_TEXTO FUENTE_
********

Leopoldo A. Moscoso
Siempre que estamos frente a un reaccionario, podemos distinguirlo enseguida por sus argumentos, aparentemente llenos de prudencia, pero, en el fondo, no muy amigos de la verdad. Tal parece ser la tesis del economista Albert Hirschman (1915-2012). Cuando el progreso, la expansión de los derechos y las mayores cotas de igualdad llaman a la puerta de nuestras sociedades, el conservadurismo reacciona diciendo que lo que queremos hacer es inútil, que es contraproducente, o que pone en peligro algunas otras cosas que ya tenemos. A las fuerzas de progreso se les recita siempre la misma letanía: vuestra propuesta es fútil, vuestra propuesta es perversa, vuestra propuesta es un peligro para la nación, la constitución, la democracia, el estado de derecho… Así ha sido en Europa desde la resaca de la Ilustración y de la Revolución Francesa. Del carácter no ya sacrílego, sino incluso satánico de la revolución, llegarán a escribir Joseph Marie de Maistre (1753-1821) o Louis-Ambroise de Bonald (1754-1840), apoyados en una filosofía pesimista de la historia que cree que los procesos históricos son todos ellos vehículos de expiación. Los profetas del pasado ven todos los acontecimientos de su época como catástrofes y por eso, al final, optan incluso por salir del juego democrático: «Si la legalidad basta para salvar la sociedad, la legalidad; si la legalidad no es suficiente, entonces la dictadura», proclama Juan Donoso Cortés (1809-1853) en su célebre Discurso sobre la Dictadura ante el Congreso de los Diputados (1849), un discurso aclamado por todas las fuerzas reaccionarias de la Europa burguesa del momento.
En su famoso texto de 1991 (The Rhetoric of Reaction. Perversity, Futility, Jeopardy, Cambridge (Mass.): Harvard University Press), Albert Hirschman busca presentar el retrato de familia de todos estos reaccionarios (esquema-resumen en pág. 182 de la edición castellana que estamos presentando): los que se opusieron a la Revolución Francesa alegando que se trataba de un esfuerzo contraproducente (Burke y De Maistre) o inane (Tocqueville); los que se opusieron a la democracia y al sufragio universal alegando inanidad (Mosca y Pareto) o perversidad (Le Bon y Spencer); y los que se opusieron a los derechos sociales y al estado del bienestar alegando futilidad (Tullock), perversidad (como los opositores a las Poor Laws) o riesgo (como hizo la utopía reaccionaria de Hayek). Como había visto el aristócrata Giuseppe Tomasi di Lampedusa en su célebre novela, los privilegiados no gustan de los cambios. Para oponerse a ellos, usarán siempre de la fuerza como última ratio, pero antes siempre intentarán concitar un nuevo consenso con los desposeídos (mucho más barato y menos impopular que el uso de la violencia) que blinde los privilegios de las clases dirigentes.

********

_INFORMACIÓN PROPORCIONADA_
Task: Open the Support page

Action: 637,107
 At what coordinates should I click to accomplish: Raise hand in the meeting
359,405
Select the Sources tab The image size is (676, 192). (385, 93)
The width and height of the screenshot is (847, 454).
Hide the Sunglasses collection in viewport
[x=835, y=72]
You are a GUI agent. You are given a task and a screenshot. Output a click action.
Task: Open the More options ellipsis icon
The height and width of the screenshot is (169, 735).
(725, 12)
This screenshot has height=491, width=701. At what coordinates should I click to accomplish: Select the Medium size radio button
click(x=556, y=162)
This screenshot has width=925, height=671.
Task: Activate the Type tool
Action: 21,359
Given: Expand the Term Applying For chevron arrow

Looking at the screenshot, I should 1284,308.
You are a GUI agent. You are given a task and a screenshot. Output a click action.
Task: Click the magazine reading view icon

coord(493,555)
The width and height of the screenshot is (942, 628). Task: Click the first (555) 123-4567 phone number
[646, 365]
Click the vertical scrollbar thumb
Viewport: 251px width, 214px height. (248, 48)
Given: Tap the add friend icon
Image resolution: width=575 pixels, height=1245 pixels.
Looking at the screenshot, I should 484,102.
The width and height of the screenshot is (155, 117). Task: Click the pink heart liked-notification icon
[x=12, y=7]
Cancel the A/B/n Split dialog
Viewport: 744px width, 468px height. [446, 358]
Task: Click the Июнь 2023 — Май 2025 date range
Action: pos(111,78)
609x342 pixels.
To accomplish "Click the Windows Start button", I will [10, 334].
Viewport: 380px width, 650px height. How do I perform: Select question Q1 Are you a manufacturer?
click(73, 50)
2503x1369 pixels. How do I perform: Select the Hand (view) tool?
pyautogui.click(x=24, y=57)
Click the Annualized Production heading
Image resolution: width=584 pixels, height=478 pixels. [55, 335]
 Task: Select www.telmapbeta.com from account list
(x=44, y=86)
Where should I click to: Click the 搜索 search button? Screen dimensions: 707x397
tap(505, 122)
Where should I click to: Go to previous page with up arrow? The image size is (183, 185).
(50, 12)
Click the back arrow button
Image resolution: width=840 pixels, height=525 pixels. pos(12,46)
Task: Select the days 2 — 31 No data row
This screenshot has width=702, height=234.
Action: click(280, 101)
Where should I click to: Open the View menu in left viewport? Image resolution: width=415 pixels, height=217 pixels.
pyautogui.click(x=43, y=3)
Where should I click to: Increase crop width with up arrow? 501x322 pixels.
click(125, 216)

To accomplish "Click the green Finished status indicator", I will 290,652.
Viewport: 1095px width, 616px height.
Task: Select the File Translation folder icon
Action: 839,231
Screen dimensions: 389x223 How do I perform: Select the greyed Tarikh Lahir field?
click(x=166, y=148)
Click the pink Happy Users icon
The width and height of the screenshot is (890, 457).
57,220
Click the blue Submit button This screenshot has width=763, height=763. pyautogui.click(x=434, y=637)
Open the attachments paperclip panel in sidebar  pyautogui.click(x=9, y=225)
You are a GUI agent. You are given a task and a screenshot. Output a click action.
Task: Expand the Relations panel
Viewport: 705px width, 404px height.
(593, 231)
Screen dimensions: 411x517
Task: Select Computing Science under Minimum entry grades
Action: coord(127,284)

********

_DETALLES DEL EJERCICIO_
Según el texto fuente, ¿qué argumento esgrimió Tullock al oponerse a los derechos sociales y al estado del bienestar?

_SOLUCIÓN_
Tullock alegó futilidad.